I was 4 when the '90's ended, but in gaming, I'm more of a '90's child then a Noughtier or a Dickiteer. I bought Spore once, but I didn't like it that much; it's the sort of game that should be sold for five bucks, because you play it three times and get bored. I bought Civ V because I'd heard good things about it, but Steam just ruined it for me; it makes it impossible to play. I did like the game, but the real reason I shelled out fifty bucks to get it was that, well, Sid Meier is a god by now in the gaming world.
People keep sacrificing graphics for gameplay, and it pisses me off. Now I may be a jaded old-style gamer for whom five pixels a unit is enough for me to distinguish everything, who dreams in ASCII and gets creeped out by life-like imagery. But really, I know lots of people who play Civ III. They don't like it because it's pretty, because it really ain't. They don't like it because it's complex. It isn't that, either. They like it because it takes 2001 graphics, a game engine that works extremely well, puts them together, and makes a game you'll stay up until 3 am playing a decade later. How many 2011 games are going to keep people up in 2021?
It isn't just graphics, either. In modern gaming, games are either sandbox...and get boring...or they're strict...and they get boring that way, too, because there's no room to goof around. I mean, SimCity was open-ended, but it wasn't sandbox. You absolutely have to balance your budget, your services, your transportation, and then and only then can you craft your vision.

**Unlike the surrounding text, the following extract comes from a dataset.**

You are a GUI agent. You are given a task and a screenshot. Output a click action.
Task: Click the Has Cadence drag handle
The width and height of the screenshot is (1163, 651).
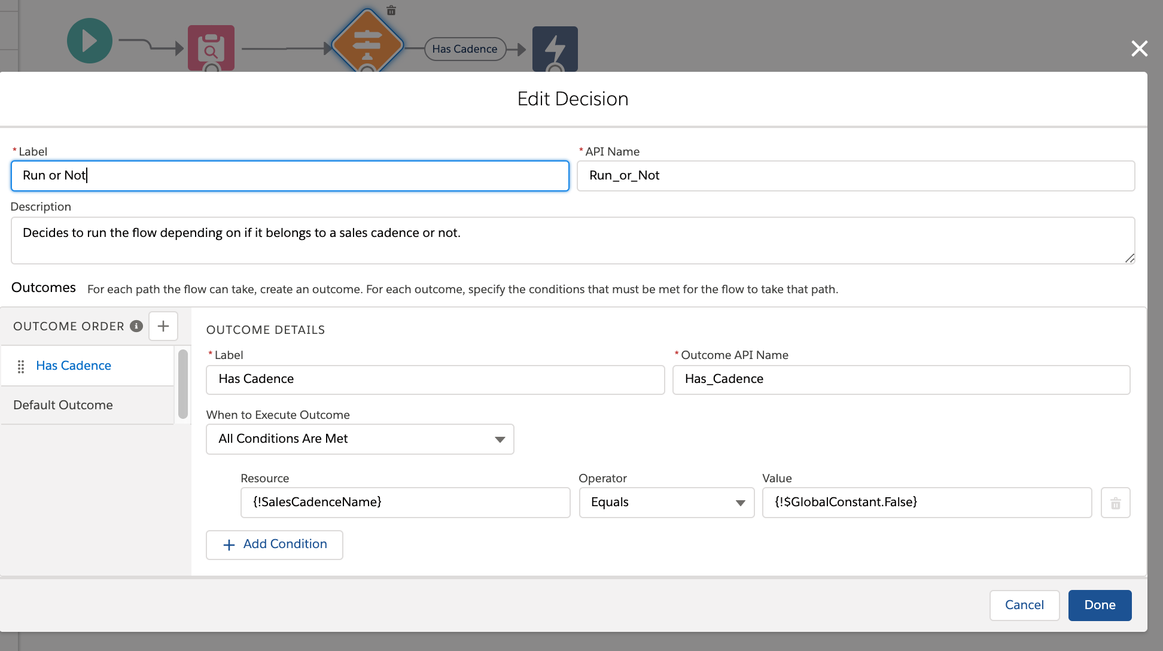tap(21, 366)
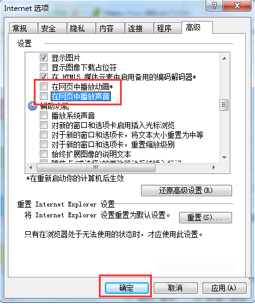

Civ III wasn't open-ended, either, but in so many ways the world was your oyster. Culture? Domination? Conquest? You could settle how you wanted, you could fight the mightiest war in history, and lose...and then, five minutes later, it's 4000 BC again, planning to take a world you don't know. That was fun. That kept you up until 3 am...and it wasn't easy to get bored of it.

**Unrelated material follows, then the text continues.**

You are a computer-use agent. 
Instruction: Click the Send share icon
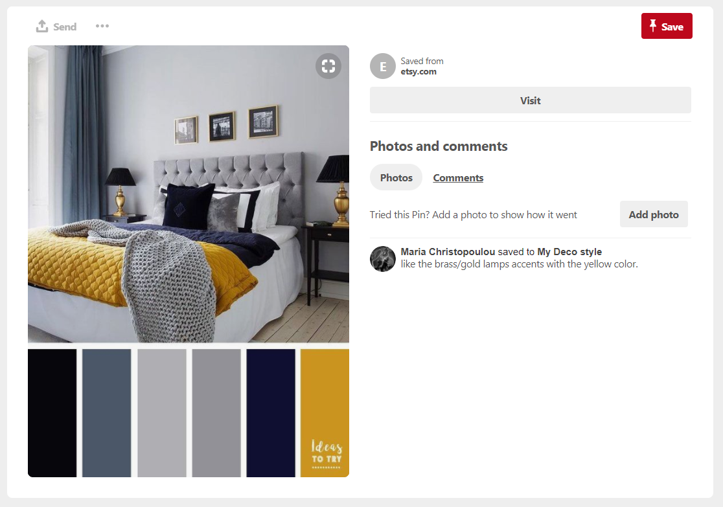(42, 27)
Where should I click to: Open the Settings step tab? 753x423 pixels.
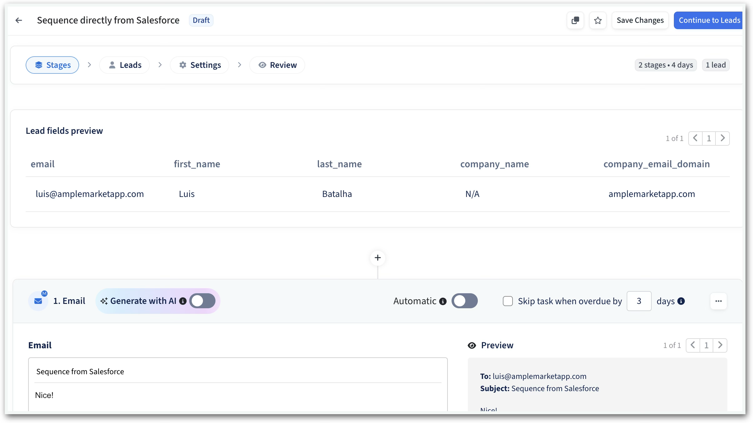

I'm optimistic. I'm hoping that we'll reach a plateau in graphics- maybe we're reaching it now- where any improvement in graphics isn't really noticeable, and we'll get back to gameplay itself. I'm also hoping that when we plateau, even casual gamers will take a look at what they've made and say "This is just another constrictive but pretty game. It's just as pretty as its predecessor, but it isn't any more fun." And the gaming companies will be forced to take a good, hard look at the Civ IIIs, the Sim Cities, the M&Bs and the DFs of the gaming world and say "These do what we need games to do, so how do what these do?" Gaming's a mass-market industry now, more so than even ten years ago, and the indie industry isn't going to save it. The indie games will provide models, inspiration, ideas, but only hipsters are playing indie games...well, and hardcore nerds like us... and it's only when EA and Activision and 2K decide "People don't like what we're making, but they don't know what they like," and revamp the old games- then and only then are we going to save gaming. But it won't be until then, and if EA and its ilk stick to their guns, the whole culture is going to go down the drain.
There's still time to fix this, of course, and I think it will be fixed. So here's to hoping that the era of pretty graphics and big-ass guns is coming to an end.
EDIT: Woops! Please move this to the gaming forum!